EdgeConnect: Generative Image Inpainting with Adversarial Edge Learning

论文链接：https://arxiv.org/pdf/1901.00212v3.pdf

文章简介

19年1月新鲜出炉的image inpainting任务上的state-of-the-art（关键是还开源！！）.现阶段一般的方法，不能重构出特别合理的结构，大部分是比较模糊。Edgeconnect是一个two-stage的对抗模型，第一阶段image-to-edge后的一个边生成器，将图像缺失区域的边生成，第二阶段edge-to-image图像补全网络，以边为先验补全图像。

一些思考

1.对比EdgeConnect与DeepFill v2(Free form image inpainting with gated convolution)，从训练数据分布上来说：
- DeepFill v2: 由于Deepfill v2作为input的edge channel可能是ground-truth通过边缘检测生成的，与图片一起作为ground truth的一部分来监督。但是，测试阶段的时候，边缘是人为绘制的，虽然有很好的自由性，但从数据分布的角度上看，可能人为绘制出的边缘与ground truth的边缘有些差别，所以可能导致inpainting效果没有特别好。
- EdgeConnect: 训练的时候用于edge-connect的边缘监督ground truth，是通过图片边缘检测得到的，然后根据幻想的边缘结果来作为先验生成补全图像，整个测试过程与训练过程从数据分布上讲是一致的，理论上如果边缘连接效果好的话，EdgeConnect的效果是要优于DeepFill v2的，但也牺牲了一些自由性。
2.EdgeConnect的理念是“Lines first, color next!”, 根据之前人类如何sketch物体的论文思想总结出image inpainting里面边缘其实对画画的影响比颜色大的多。但是思考点是对于深度学习里数据分布上，rgb的数据，color next这样弱化颜色对数据影响真的好吗？

算法过程

作者认为相较于图像补全，边的恢复是一个更简单的任务。所以作者提出的方法在本质上是分解成缺失区域高频信息和低频信息的补全。

边生成器

定义：$I_{gt}$ 表示ground-truth图像， $C_{gt}$ 表示边图ground-truth， $I_{gray}$ 表示ground-truth的灰度图

使用掩码后的灰度图(masked grayscale image) $\tilde{I_{gray}}=I_{gray}\odot(1-M)$ 作为输入

$\tilde{I_{gray}}$ 的边图： $\tilde{c_{gt}}=C_{gt}\odot(1-M)$ 作为输入

边生成器网络输出（edge connect的结果）： $C_{pred}=G_{1}(\tilde{I_{gray}},\tilde{C_{gt}},M)$

（其中 $M$ 表示掩码）

其中 $G_1$ 就是边生成器，$G_1$的损失函数就是：

$\min_{G_1}\max_{D_1}L_{G_1} = \min_{G_1}(\lambda_{adv,1}\max_{D_1}(L_{adv,1}) + \lambda_{FM}L_{FM})$

其中 $\lambda_{adv,1}$ 与 $\lambda_{FM}$ 就是正则化项

对抗损失就是：

$L_{adv,1} = \mathbb{E}_{(C_{gt};I_{gray})}[log D_1(C_{gt}; I_{gray})] + \mathbb{E}_{I_{gray}} log [1 − D_1(C_{pred}; I_{gray})]$

(Discrimator1尽量最大化这个损失，Generator1则希望最小化）

Discriminator的输入是边图 $C$ , 灰度图 $I_{gray}$

$L_{FM}$损失就是：

$L_{FM}=\mathbb{E}[\sum_{i=1}^L\frac{1}{N_i}||D_1^{(i)}(C_{gt}) − D_1^{(i)}(C_{pred})||_1]$

$N_i$ is the number of elements in the i’th activation layer, $D_1^{(i)}$ is the activation in the i’th layer of the discriminator

这符合HED边缘检测的思路，HED边缘特征就是根据CNN每层激活层特征总和提取的。

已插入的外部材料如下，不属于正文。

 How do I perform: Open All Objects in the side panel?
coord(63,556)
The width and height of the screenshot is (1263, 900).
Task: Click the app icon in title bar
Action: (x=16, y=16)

训练策略：WGAN+SN(spectual normalization，谱归一化)，其中设置 $\lambda_{adv,1}=1$ 与 $\lambda_{FM}=10$

图像补全网络

不完整的彩色图像 $\tilde{I_{gt}}=I_{gt}\odot(1-M)$ 作为输入

经过上一阶段后合成的边图 $C_{comp}=C_{gt}\odot(1-M)+C_{pred}\odot M$ 作为输入

图像补全网络得到的结果：$I_{pred}=G_{2}(\tilde{I_{gt}},C_{comp})$

总损失函数：

$L_{G2} = \lambda_{l_1}L_{l_1} + \lambda_{adv,2}L_{adv,2} + \lambda_pL_{perc} + \lambda_sL_{style}$

$L_{adv,2}$ 对抗损失：

$L_{adv,2} = \mathbb{E}_{(I_{gt};C_{comp})}[log D_2(I_{gt}; C_{comp})] + \mathbb{E}_{C_{comp}} log [1 − D_2(I_{pred}; C_{comp})]$

$L_{perc}$ perceptual loss:

$L_{prec}=\mathbb{E}[\sum_{i}\frac{1}{N_i}||\phi_i(I_{gt}) − \phi_i(I_{pred})||_1]$

$L_{perc}$ penalizes results that are not perceptually similar to labels by defining a distance measure between activation maps of a pre-trained network.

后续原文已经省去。